En Tecate, un proyecto clave para fortalecer el sistema de salud pública se encuentra detenido, no por falta de recursos ni de voluntad institucional, sino por la negativa del Colegio Médico a liberar el predio donde se pretende ampliar la clínica del ISSSTE, una obra anunciada como prioritaria para miles de derechohabientes.
La situación resulta particularmente contradictoria: mientras existe una demanda creciente de mejores servicios médicos en el municipio, el espacio que permitiría concretar esta ampliación permanece ocupado bajo un esquema de comodato que data desde 1996, sin que actualmente exista actividad sustantiva en el inmueble.
El terreno en cuestión cuenta con una extensión aproximada de 1,386 metros cuadrados y es considerado estratégico para el desarrollo del proyecto. Sin embargo, a pesar de las gestiones realizadas por el Ayuntamiento, no se ha logrado un acuerdo que permita su liberación.
De acuerdo con información obtenida, el Cabildo de Tecate ya aprobó la autorización para que el Ayuntamiento suscriba un convenio con el ISSSTE, lo que representa un paso formal para avanzar en la ampliación de la clínica. No obstante, este avance institucional choca directamente con la negativa de los médicos.
El gobierno municipal ha puesto sobre la mesa distintas alternativas, entre ellas la posibilidad de otorgar otro predio en sustitución, buscando una solución que no afecte a ninguna de las partes. A pesar de ello, las propuestas no han sido aceptadas.
Otra opción considerada ha sido el uso de espacios alternos, incluso afectando mínimamente áreas de vialidad, pero ninguna ruta ha logrado concretarse ante la falta de disposición del Colegio Médico.
El impacto de esta situación no es menor. Se estima que al menos 7,200 derechohabientes serían beneficiados directamente con la ampliación, cifra que refleja la urgencia de contar con infraestructura médica suficiente en el municipio.

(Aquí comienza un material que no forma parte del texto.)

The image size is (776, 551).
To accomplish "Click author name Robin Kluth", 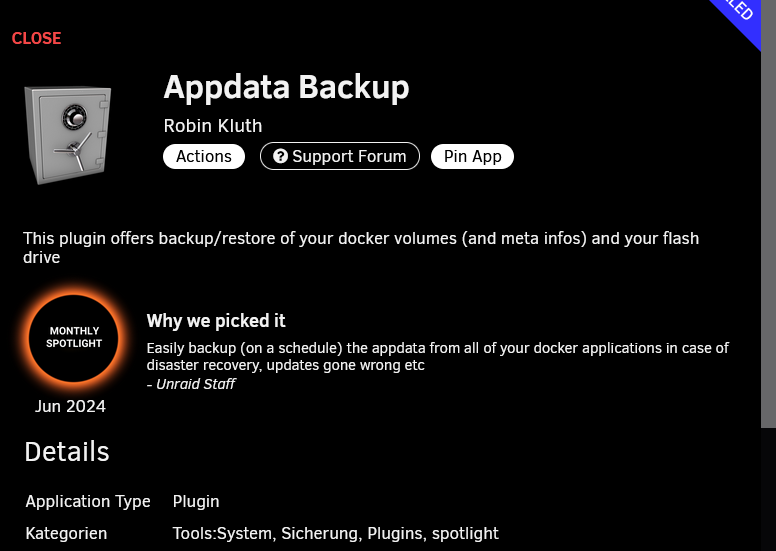I will coord(213,126).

Actualmente, la clínica del ISSSTE en Tecate opera con limitaciones importantes, lo que obliga a muchos pacientes a trasladarse a Tijuana para recibir atención, generando costos adicionales, desgaste físico y retrasos en la atención.
El proyecto de ampliación contempla la incorporación de servicios fundamentales como odontología, área de urgencias y al menos tres consultorios de medicina familiar, lo que permitiría aumentar significativamente la capacidad de atención.
Se calcula que, de concretarse, la ampliación podría representar hasta 25 mil consultas adicionales al año, una cifra que cambiaría de manera sustancial la cobertura médica en la región.
Sin embargo, el estancamiento del proyecto mantiene a la población en condiciones de rezago, en un contexto donde la demanda de servicios de salud continúa creciendo.
Fuentes cercanas al proceso advierten que existe el riesgo real de que el recurso destinado para esta obra se pierda nuevamente si no se resuelve el tema del predio en el corto plazo, lo que implicaría un golpe severo para Tecate.
Este no sería el primer intento fallido de mejorar la infraestructura médica en el municipio, lo que incrementa la presión sobre las autoridades para destrabar el conflicto.
En paralelo, resulta llamativo que mientras se exige mayor atención médica para la población, exista resistencia por parte de quienes, en teoría, forman parte del sector salud, generando un choque de intereses que termina afectando directamente a los ciudadanos.
La falta de acuerdos evidencia no solo un problema administrativo, sino una tensión estructural entre necesidades públicas y decisiones de grupos organizados.
Mientras tanto, los derechohabientes continúan enfrentando un sistema limitado, saturado y con carencias, en espera de una solución que no termina de llegar.
El proyecto de ampliación del ISSSTE en Tecate sigue en pausa, atrapado entre la urgencia social y la falta de consenso, en un escenario donde el tiempo juega en contra de la salud pública.